What you should do -
Copy out the lines below word for word, everything from the line with "will click(x=600, y=867)." down to the line with "Screen dimensions: 1456x819 340,681", both included.

Entries supplied -
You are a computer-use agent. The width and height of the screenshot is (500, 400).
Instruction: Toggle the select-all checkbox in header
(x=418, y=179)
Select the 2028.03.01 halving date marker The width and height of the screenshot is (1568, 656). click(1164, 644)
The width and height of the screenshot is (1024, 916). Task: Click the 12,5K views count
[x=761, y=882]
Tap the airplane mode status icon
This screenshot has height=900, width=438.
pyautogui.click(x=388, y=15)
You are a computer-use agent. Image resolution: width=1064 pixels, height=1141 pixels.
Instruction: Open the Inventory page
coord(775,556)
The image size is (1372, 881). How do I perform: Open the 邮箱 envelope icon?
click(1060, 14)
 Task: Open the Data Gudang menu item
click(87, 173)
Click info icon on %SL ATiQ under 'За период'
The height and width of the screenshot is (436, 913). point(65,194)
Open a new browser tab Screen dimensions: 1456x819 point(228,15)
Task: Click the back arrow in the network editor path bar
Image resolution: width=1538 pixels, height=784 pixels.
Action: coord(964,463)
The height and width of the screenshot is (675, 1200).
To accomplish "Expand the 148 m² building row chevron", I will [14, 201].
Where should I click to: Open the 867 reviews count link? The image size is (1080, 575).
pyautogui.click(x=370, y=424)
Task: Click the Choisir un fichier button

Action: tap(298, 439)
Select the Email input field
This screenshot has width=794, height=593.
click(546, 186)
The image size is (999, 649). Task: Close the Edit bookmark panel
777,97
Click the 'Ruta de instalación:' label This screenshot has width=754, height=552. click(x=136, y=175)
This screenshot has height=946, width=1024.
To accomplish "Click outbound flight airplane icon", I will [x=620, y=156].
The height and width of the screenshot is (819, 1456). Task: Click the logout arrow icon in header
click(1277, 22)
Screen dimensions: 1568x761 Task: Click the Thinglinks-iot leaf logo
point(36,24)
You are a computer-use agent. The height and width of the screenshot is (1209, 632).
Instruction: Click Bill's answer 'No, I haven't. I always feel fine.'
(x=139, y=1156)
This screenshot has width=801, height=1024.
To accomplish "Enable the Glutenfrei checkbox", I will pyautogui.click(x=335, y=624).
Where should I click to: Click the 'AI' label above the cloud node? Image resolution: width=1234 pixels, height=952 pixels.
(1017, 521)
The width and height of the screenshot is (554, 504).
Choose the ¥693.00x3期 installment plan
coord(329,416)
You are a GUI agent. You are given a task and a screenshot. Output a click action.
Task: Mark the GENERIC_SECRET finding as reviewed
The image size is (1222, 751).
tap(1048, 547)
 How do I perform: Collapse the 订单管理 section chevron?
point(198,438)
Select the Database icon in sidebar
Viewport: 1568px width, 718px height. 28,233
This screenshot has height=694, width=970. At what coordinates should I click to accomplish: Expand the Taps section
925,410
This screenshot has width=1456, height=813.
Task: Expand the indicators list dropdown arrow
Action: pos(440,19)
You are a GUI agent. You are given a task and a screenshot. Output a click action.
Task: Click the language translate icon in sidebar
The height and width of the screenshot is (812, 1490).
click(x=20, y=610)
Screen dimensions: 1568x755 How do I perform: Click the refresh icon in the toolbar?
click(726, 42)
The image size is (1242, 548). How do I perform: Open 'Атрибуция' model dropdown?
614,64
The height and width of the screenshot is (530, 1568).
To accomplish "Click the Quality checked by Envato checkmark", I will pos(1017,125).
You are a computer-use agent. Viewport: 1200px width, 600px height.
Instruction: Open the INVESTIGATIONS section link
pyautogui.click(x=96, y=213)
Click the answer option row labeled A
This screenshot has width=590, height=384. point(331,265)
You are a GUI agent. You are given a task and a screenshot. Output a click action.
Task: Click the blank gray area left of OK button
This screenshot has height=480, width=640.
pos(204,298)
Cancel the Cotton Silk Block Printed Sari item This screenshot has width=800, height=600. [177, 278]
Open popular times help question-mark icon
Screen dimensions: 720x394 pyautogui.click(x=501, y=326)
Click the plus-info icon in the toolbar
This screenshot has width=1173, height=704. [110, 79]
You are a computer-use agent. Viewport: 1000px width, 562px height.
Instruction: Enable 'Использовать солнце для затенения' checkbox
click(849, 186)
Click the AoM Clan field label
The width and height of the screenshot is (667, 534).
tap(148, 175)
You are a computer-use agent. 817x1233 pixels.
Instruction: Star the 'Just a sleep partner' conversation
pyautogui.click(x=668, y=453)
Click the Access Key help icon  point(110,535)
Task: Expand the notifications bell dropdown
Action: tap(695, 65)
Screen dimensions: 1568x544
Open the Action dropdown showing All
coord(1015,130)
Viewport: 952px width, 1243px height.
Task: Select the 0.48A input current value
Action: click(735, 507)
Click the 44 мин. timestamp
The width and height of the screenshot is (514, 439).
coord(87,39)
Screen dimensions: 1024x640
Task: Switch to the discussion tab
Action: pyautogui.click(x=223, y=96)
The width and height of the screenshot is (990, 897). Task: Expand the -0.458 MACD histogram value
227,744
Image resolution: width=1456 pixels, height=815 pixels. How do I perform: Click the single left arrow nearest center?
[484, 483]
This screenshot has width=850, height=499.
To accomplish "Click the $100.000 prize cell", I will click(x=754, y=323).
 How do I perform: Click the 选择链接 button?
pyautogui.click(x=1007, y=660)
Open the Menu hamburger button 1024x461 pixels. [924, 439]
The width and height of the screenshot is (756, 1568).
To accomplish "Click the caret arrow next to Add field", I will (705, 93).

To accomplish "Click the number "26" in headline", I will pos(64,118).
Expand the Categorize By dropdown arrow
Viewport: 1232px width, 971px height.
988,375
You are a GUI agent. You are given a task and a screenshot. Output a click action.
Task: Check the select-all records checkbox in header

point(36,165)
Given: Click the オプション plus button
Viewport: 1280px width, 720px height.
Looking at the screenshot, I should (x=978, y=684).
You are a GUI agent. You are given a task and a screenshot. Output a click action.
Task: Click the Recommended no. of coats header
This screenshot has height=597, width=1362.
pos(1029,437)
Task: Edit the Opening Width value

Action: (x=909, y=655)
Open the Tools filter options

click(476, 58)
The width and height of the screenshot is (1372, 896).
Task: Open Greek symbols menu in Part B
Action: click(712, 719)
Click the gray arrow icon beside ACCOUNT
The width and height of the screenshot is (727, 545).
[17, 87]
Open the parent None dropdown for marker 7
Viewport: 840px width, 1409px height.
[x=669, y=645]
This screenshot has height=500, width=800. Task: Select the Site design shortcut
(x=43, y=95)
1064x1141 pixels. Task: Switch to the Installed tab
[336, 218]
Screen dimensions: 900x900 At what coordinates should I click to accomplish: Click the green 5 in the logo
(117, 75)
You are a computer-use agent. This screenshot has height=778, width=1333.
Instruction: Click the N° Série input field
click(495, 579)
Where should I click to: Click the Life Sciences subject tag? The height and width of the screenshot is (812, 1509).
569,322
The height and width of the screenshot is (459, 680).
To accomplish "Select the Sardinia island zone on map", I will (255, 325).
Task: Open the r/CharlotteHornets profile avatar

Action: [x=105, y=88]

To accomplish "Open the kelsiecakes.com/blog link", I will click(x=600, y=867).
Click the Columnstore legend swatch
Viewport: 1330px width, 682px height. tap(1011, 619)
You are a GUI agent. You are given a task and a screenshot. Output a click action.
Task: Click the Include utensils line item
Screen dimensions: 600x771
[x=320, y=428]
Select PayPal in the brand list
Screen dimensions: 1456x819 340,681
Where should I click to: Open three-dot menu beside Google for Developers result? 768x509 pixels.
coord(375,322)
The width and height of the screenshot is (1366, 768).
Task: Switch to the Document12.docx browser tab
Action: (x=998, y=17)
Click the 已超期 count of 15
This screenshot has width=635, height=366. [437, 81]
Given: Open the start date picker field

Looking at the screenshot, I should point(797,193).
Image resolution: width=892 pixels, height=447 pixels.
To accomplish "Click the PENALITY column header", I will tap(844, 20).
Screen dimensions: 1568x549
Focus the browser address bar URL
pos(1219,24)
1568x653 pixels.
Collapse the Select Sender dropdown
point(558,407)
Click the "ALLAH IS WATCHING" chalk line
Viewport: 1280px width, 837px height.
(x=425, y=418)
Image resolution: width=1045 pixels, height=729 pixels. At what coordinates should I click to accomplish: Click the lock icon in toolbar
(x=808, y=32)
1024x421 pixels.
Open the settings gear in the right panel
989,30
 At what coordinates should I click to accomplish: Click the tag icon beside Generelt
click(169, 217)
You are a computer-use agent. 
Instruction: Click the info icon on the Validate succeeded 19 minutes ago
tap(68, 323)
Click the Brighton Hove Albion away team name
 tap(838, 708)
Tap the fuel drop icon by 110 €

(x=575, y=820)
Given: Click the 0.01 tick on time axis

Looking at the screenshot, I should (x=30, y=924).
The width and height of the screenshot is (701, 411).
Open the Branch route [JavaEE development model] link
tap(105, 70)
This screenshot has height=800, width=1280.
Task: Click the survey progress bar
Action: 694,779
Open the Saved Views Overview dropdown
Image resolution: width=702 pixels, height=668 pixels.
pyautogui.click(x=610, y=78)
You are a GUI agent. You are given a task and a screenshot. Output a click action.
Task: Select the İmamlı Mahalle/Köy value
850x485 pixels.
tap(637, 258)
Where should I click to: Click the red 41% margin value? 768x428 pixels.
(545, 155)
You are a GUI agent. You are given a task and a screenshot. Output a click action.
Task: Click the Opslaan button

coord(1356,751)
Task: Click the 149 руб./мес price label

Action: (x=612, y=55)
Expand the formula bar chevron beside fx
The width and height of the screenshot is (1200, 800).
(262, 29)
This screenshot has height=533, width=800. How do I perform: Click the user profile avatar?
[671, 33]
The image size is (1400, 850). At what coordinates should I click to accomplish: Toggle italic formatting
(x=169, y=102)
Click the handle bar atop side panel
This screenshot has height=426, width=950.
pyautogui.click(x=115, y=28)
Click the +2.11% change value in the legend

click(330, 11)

Exercise output -
To accomplish "Open the kelsiecakes.com/blog link", I will click(x=600, y=867).
Click the Columnstore legend swatch
Viewport: 1330px width, 682px height. tap(1011, 619)
You are a GUI agent. You are given a task and a screenshot. Output a click action.
Task: Click the Include utensils line item
Screen dimensions: 600x771
[x=320, y=428]
Select PayPal in the brand list
Screen dimensions: 1456x819 340,681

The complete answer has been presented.